Study of chemical composition of selected biomass types showed that olive pomace (OP) contains more energetic components (lignin, organic extractives) than sample of mixed coniferous wood (CW), which is a conventional feedstock for the production of fuel pellets (Table 1). As a result, the dry pellets made from OP with additive of starch binder have better fuel properties (Table 2).

Table 1: Percentage of main components of biomass samples*

Biomass

Cellulose

Hemi

Lignin

OE

Ash

Others

CW

48

20

27

3

1

1

OP

24

26

32

11

3

4

*Note: Hemi denotes hemicelluloses; OE denotes organic extractives

Table 2: Fuel characteristics of biomass pellets containing 10% starch binder*

Biomass

Binder

Qo, MJ/kg

ED, GJ/m3

CW

Starch

 20.14 (19.22)  12.10 (10.57)

OP

Starch

 22.73 (20.32)  13.64 (11.18)

*Note: the fuel characteristics in humid conditions are shown in brackets

However, fuel characteristics of the pellets containing starch binder were lesser than those of coal samples with Qo = 25-30 (MJ/kg), ED = 17-20 (GJ/m3) [15]. Significant shortcoming of these fuel pellets is their hydrophility. Therefore, after storage of the pellets in the humid atmosphere (RH=85%), there is an appreciable decrease in fuel characteristics (Table 2) and durability (Figure 1) is observed.

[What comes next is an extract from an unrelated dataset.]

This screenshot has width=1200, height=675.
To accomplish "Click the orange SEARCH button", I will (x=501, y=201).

Figure 1: Durability of dry and wet pellets containing starch binder.

The further studies have shown that the use of hydrophobic binder, SBR, instead of hydrophilic starch in amount of 10% improves durability of the pellets both in dry and wet state (Figure 2).

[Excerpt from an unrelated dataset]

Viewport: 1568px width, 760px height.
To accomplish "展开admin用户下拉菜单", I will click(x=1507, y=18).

Figure 2: Durability of dry and wet pellets containing 10% SBR as binder.

However, the use of small amount of hydrophobic binder only slightly improves the fuel properties of the pellets after storage in atmosphere of humid air. To prevent sorption of water vapor and enhance the durability and fuel properties of solid biofuel, the fuel pellets containing hydrophobic binder were additionally coated with hydrophobic melt of PEW having an increased calorific value, Qo = 43 MJ/kg [16-18]. Thus, especial pellets (EP) have the core-shell architecture (Figure 3), where the core contains compacted biomass and hydrophobic binder, whereas the shell consists of hydrophobic and combustible plastic.

Figure 3: Core-shell architecture of especial pellets.

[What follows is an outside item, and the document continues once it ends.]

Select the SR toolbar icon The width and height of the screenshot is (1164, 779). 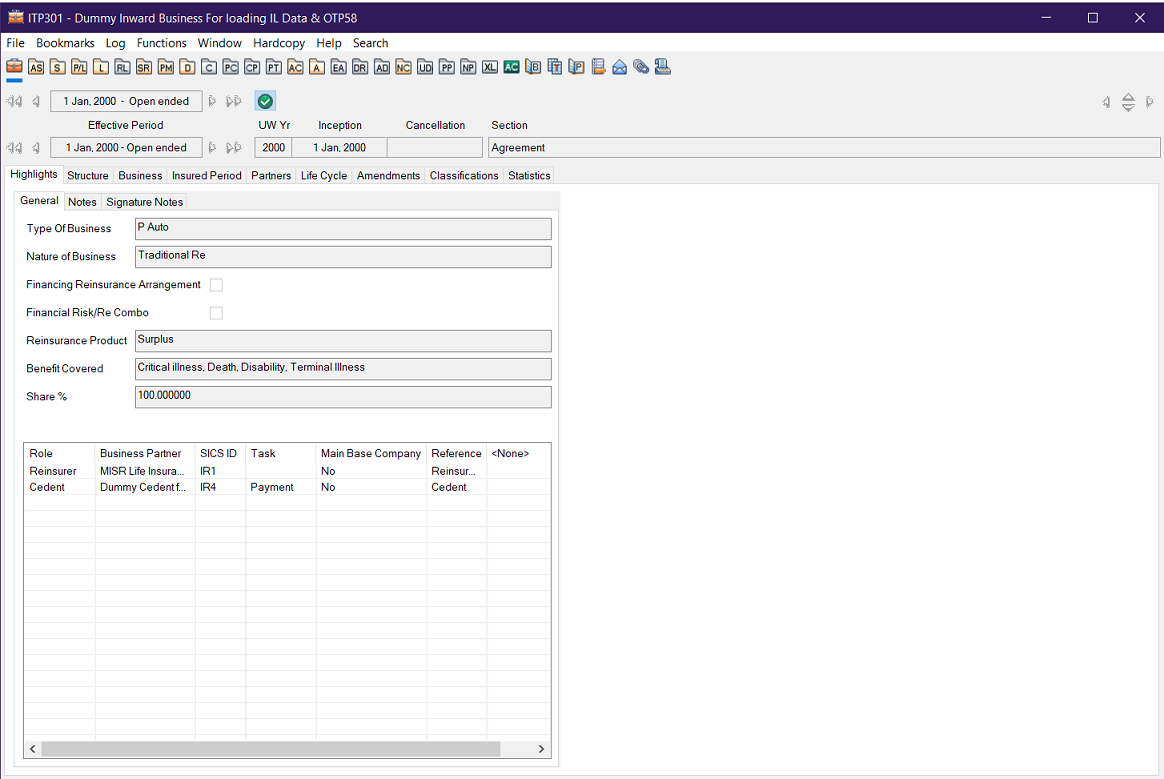pos(144,66)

These especial pellets are characterized by low hydrophility, high durability in dry and wet conditions (Figure 2), as well as by high fuel properties (Table 3, Figure4).

Table 3: Fuel characteristics of especial pellets*

Biomass

Binder

Shell

Qo, MJ/kg

ED, GJ/m3

CW

SBR

PEW

25.73

(25.52)

18.01

(17.90)

OP

SBR

PEW

27.52

(27.20)

19.26

(19.04)

*Note: the fuel characteristics in humid conditions are shown in brackets

As a result, the energetic features of especial pellets become comparable with those of fossil coals (Figure 4).

Figure 4: Energetic features of especial pellets in comparison with bituminous coal of high quality (BCH) and average quality (BCA).

Conclusions

It was found that olive pomace can be a promising alternative natural source for the production of high-quality fuel pellets. The fuel pellets made from plant biomass and hydrophilic starch binder have an increased hydrophility. As a result, after storage of these pellets in the humid atmosphere, an appreciable decrease in fuel characteristics and durability was found. The use of hydrophobic binder instead of hydrophilic starch, promotes to obtaining improved pellets having high durability in dry and wet conditions; however, only slight improvement of the fuel properties of these pellets in the wet conditions was observed.

To significantly increase the various features of the solid biofuel, the core-shell architecture for especial biomass-based pellets was proposed, where the core contains compacted biomass and hydrophobic natural binder, whereas the shell consists of hydrophobic and combustible plastic. As a result, the hydrophobity and durability of the fuel pellets increases, whereas energetic features of these solid biofuels become comparable to those of fossil coals.